In defending high oil tax, Finance Minister Sitharaman misled the country first in August 2021 by blaming states for the raising retail prices of petrol and petroleum products and then calling it a “trickery” of the previous Congress-led UPA government for burdening the Centre with “oil bonds” – which actually insulated people from rising crude and kept the retail prices low. Thereafter, she blamed it on the Russian-Ukraine war.

Were the states to be blamed? No. States lost indirect tax rights when they accepted the GST in 2017 and compared to the Central government, states collected Rs 19.9 lakh crore, against the Central government’s Rs 31.6 lakh crore during FY15-FY23. Did the previous UPA government put the “oil bond” burden? Yes but no because the new government paid very little outstanding “oil bond”. Budget documents show, the outstanding oil bonds in FY14 was Rs 1.34 lakh crore – a year before the new government came. By FY22, the outstanding was Rs 1.21 lakh crore – which meant it had paid only Rs 13,500 crore or 0.5%, while collecting Rs 27.3 lakh crore in oil taxes during FY15-FY22!
High oil tax is a direct burden on the poor. Here is how.

A government sponsored survey of 2014 showed: (a) 61.4% of petrol is consumed by two-wheelers (b) 13% diesel is consumed by agriculture and (c) 70% of diesel, 99.6 % of petrol are consumed by transport sector. The first one shows high tax on fuel is a direct burden on the poor who use two-wheelers and the other two raises the cost of travel (by bus and train), food and other essentials. High fuel tax, when crude price has fallen but not passed on to consumers (as continued to happen even as international crude prices fell in 2023 and the cheap Russian oil brought windfall gains to oil marketing companies), not only feeds inflation, it cuts down households’ disposable income.

High GST collections

Ordinary people are burdened by high GST too – as an indirect tax, the impact on the rich and the poor is equal but the ability to pay is not. The government takes particular pride in high GST collection – a rise of 116% between FY18 and FY24 (BE) – and yet in July 2022, the government imposed 5% GST on food items consumed by the poor and exempted earlier – on pre-packaged unbranded food items like wheat, rice, curd, lassi, puffed rice, mutton and fish in. This was when the GST on luxury items had been cut down from 28% to 12-18%. Sitharaman said it was approved by all states but Keral refuted and said it wanted the GST on luxury items to be restored back to 28%.
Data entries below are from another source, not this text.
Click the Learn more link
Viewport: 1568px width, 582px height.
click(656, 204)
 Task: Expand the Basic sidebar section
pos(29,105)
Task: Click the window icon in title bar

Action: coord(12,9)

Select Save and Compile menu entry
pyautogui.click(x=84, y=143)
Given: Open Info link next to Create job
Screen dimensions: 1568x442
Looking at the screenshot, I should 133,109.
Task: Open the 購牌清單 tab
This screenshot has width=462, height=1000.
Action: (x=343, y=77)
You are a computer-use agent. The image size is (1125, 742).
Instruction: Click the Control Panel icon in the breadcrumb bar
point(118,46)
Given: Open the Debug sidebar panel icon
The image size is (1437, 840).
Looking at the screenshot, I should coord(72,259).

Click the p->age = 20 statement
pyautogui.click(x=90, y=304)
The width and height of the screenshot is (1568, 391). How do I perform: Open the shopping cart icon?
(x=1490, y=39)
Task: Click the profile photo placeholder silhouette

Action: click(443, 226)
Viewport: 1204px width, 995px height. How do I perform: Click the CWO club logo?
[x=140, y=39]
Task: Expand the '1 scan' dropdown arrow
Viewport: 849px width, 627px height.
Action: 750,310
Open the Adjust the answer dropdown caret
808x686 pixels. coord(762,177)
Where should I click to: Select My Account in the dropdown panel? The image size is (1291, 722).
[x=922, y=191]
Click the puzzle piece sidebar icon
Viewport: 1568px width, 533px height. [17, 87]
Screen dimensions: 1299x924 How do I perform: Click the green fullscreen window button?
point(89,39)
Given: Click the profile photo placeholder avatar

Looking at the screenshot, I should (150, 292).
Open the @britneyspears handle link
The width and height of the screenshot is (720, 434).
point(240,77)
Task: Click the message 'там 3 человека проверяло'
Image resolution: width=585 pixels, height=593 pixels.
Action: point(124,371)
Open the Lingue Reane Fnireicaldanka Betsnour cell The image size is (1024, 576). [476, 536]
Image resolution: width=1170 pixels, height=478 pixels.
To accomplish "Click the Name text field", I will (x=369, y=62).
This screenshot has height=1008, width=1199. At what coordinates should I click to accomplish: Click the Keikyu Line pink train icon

If other states agreed to tax on these food items it was only because having sacrificed most of their indirect tax rights while adopting the GST (eight central and nine state indirect taxes were subsumed into in 2017) and the GST Compensation discontinued from the same July 2022 they were left with little choice. A higher GST collection would mean they would get more (their share) – as against a loss of 34% from the discontinuation of the GST Compensation.

Attack on the idea of India: A Decade of Social, Political and Economic Strife

High GST is both bad taxation and bad economics – it violates the cardinal principles of capacity to pay and equity. Advanced economies collect more direct tax and less indirect tax for these reasons. India does the reverse – giving tax cuts and incentives to rich individuals and corporate entities (more profit they make less “effective tax” they pay). Six years down the line, the GST and its IT infrastructure remain a work-in-progress, riddled with systemic loopholes because of which fake GST claims keep mounting every year – reflecting a broken system.

The poor is also targeted by banks (SCBs) – which have written off Rs 14.6 lakh crore of corporate loans by branding those as NPAs without battling an eyelid during FY15-FY23. Banks have collected huge amounts as penalty for not maintaining minimum balance and additional ATM withdrawal charges and SMS service charges. They collected Rs 35,587.68 crore during FY18-FY23 on these accounts, as the government told the Rajya Sabha in August 2023.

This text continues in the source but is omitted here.